If $X$ is an affine scheme with coherent sheaf $\mathcal{F}$, $Y$ any scheme with
$$0 \rightarrow \mathcal{F} \rightarrow \mathcal{O}_Y \rightarrow \mathcal{O}_X \rightarrow 0$$
exact such that $\mathcal{F}^2=0 \subset \mathcal{O}_Y$. Is $Y$ necessarily affine too?

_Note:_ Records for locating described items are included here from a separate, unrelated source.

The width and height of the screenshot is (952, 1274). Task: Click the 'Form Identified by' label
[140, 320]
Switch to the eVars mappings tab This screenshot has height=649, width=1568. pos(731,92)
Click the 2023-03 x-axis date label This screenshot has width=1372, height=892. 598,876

In more details, if $\mathcal{F} \subset \mathcal{O}_Y$ is a sheaf of ideals that squares to zero, such that the schemes $X$ with structure sheaf $\mathcal{O}_X$ is isomorphic to the scheme $Y'=(Y,\mathcal{O}_Y/\mathcal{F})$, is then $Y$ with its own structure sheaf affine?
The answer is yes:
If $Y'=(Y,\mathcal O_Y/\mathcal F)$ is affine for some nilpotent $\mathcal F$, then $Y_{red}=(Y,\mathcal O_Y/\operatorname{nil}(\mathcal O_Y))$ is also affine, because this is a closed subscheme of the affine scheme $Y'$.
It is well known that a scheme is affine if and only if its reduced scheme structure is affine. In the noetherian case, this is very easy, but it is also true in the general case, see here.
Thus we conclude that $Y$ is affine.